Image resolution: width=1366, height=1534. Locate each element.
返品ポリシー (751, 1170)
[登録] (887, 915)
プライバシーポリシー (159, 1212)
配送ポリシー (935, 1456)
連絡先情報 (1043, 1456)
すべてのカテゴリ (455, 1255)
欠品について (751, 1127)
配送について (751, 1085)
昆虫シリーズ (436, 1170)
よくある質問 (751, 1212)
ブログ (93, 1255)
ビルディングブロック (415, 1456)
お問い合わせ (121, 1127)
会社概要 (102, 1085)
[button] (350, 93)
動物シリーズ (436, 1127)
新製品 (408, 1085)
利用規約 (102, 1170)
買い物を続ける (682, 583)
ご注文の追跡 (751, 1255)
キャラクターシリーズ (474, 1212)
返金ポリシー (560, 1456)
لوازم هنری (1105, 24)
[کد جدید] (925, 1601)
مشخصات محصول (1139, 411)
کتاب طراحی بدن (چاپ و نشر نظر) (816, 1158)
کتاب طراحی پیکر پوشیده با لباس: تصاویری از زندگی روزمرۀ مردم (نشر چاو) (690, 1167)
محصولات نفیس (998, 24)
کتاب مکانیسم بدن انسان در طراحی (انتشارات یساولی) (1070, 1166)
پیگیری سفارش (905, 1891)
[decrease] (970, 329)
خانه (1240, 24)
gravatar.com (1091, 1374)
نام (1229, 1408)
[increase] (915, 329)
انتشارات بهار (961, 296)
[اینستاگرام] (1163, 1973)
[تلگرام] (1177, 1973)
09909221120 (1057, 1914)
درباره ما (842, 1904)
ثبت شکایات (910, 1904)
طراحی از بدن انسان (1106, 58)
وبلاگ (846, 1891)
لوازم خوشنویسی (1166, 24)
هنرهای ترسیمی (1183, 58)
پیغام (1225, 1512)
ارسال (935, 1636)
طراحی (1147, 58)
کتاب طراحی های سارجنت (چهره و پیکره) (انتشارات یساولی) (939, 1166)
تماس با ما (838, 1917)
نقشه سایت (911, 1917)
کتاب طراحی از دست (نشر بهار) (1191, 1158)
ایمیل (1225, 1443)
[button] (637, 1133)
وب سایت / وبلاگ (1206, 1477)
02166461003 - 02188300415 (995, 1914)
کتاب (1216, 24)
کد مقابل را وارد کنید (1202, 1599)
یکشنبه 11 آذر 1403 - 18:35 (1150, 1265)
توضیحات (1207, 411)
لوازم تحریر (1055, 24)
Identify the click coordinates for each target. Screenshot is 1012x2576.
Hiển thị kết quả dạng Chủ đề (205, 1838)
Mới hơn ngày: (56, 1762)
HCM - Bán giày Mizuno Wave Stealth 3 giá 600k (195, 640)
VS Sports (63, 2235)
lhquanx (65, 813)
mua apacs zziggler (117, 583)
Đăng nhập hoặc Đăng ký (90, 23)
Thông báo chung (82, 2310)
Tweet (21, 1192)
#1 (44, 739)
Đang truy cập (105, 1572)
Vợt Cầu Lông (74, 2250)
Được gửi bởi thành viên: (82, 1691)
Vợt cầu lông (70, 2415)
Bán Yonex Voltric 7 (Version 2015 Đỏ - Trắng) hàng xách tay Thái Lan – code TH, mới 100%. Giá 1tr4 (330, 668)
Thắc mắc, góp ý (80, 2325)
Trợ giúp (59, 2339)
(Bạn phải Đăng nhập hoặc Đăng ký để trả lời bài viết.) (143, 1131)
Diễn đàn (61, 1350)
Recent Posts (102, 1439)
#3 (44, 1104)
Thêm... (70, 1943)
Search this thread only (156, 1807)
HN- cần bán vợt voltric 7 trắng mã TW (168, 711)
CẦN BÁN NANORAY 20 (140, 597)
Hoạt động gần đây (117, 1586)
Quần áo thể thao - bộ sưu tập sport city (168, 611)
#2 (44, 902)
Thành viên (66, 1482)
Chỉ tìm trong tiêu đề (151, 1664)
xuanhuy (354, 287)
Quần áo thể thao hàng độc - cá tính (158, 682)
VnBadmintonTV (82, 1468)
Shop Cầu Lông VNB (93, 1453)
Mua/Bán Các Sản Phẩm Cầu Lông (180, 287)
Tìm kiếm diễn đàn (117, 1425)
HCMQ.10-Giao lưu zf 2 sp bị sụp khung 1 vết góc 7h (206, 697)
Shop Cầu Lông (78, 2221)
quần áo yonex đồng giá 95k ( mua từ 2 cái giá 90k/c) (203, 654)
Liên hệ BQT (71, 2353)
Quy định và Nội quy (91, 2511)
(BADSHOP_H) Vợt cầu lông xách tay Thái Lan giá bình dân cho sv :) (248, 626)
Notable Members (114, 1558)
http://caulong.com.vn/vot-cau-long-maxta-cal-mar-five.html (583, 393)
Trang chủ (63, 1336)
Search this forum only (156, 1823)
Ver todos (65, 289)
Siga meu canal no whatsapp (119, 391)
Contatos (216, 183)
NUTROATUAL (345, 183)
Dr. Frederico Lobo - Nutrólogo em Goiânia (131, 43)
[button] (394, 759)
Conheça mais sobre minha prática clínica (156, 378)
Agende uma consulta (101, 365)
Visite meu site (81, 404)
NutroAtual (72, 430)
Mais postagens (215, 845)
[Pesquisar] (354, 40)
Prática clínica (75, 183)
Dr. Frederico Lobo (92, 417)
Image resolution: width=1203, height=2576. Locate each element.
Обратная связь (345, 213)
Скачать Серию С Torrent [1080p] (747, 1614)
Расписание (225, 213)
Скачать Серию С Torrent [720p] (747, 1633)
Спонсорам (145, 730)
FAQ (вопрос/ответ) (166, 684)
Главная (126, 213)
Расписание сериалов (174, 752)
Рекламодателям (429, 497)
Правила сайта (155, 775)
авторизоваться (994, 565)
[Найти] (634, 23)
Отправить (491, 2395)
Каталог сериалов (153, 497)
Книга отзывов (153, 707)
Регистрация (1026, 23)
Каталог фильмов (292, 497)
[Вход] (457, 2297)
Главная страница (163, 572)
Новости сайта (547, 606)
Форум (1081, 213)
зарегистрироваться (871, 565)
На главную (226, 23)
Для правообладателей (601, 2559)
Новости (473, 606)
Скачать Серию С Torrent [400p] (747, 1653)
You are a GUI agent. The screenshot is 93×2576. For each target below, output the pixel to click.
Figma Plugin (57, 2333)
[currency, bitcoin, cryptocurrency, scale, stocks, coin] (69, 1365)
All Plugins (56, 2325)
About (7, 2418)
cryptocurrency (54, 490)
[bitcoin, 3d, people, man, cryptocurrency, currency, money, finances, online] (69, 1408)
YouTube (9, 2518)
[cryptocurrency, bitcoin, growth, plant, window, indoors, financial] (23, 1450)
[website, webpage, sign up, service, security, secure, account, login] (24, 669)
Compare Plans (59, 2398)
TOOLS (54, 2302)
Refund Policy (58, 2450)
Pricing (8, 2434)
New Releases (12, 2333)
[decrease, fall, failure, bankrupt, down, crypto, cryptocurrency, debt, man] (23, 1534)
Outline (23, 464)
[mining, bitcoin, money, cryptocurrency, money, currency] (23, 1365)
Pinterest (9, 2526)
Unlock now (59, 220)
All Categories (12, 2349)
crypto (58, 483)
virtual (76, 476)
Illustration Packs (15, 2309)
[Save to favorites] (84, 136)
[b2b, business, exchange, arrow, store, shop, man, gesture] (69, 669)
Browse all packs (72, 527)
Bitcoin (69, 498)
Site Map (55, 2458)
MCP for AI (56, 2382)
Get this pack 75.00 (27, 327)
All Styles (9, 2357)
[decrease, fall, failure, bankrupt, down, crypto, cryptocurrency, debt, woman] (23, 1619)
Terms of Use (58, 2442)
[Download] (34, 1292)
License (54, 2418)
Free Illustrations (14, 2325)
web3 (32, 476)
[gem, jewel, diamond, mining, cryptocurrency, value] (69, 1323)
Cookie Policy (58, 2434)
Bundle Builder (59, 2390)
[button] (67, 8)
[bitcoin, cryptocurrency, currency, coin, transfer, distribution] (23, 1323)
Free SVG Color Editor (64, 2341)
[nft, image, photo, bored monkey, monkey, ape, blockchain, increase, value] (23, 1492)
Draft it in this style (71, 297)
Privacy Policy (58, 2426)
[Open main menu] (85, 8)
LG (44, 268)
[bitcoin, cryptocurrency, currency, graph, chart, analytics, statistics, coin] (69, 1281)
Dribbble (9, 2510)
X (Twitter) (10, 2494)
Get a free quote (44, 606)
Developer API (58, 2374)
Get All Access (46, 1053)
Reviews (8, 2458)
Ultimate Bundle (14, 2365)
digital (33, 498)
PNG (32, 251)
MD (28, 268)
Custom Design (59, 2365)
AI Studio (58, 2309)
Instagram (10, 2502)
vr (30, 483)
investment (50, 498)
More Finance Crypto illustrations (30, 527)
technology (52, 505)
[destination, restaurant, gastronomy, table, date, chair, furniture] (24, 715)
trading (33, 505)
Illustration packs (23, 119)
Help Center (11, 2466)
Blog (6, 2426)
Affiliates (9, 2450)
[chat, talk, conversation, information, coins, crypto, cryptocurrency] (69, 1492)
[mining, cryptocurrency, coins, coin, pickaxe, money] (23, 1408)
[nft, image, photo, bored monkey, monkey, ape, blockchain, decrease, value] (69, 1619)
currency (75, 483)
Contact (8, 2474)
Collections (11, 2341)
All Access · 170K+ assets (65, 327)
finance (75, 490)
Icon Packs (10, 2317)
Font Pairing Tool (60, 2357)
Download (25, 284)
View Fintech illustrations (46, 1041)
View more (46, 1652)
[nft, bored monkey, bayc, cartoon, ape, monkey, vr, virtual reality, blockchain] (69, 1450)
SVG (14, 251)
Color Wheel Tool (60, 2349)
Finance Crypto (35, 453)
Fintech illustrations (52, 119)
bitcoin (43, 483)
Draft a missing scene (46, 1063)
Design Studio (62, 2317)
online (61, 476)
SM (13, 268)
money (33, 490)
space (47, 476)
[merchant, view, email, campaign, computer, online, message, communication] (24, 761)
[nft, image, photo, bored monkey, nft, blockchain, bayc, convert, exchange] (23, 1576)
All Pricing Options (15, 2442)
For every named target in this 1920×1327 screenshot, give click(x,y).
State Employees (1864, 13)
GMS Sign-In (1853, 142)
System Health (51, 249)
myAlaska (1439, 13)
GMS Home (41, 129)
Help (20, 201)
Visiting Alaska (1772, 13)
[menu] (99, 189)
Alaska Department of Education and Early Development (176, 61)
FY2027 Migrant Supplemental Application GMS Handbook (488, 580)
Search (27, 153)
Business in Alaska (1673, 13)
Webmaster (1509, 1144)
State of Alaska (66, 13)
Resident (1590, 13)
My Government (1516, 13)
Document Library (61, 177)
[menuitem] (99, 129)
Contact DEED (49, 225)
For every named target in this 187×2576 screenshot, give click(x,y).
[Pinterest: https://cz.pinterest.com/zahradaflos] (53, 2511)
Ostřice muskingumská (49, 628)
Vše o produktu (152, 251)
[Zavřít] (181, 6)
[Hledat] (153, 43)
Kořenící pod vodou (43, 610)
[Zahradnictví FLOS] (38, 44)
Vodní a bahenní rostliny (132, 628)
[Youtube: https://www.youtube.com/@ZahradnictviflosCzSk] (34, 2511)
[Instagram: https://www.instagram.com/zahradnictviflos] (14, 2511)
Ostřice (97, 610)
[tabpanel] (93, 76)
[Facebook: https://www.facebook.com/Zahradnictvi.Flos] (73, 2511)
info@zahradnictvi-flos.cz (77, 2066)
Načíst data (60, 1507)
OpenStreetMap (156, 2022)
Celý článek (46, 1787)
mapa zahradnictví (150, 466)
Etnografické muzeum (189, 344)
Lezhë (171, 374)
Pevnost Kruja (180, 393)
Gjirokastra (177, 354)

* * * * * * *

- Problem details: Please copy exactly the lines from the first line of the records above through the line containing "昆虫シリーズ (436, 1170)", including both, and nothing more.

- Output for this task:
Image resolution: width=1366, height=1534. Locate each element.
返品ポリシー (751, 1170)
[登録] (887, 915)
プライバシーポリシー (159, 1212)
配送ポリシー (935, 1456)
連絡先情報 (1043, 1456)
すべてのカテゴリ (455, 1255)
欠品について (751, 1127)
配送について (751, 1085)
昆虫シリーズ (436, 1170)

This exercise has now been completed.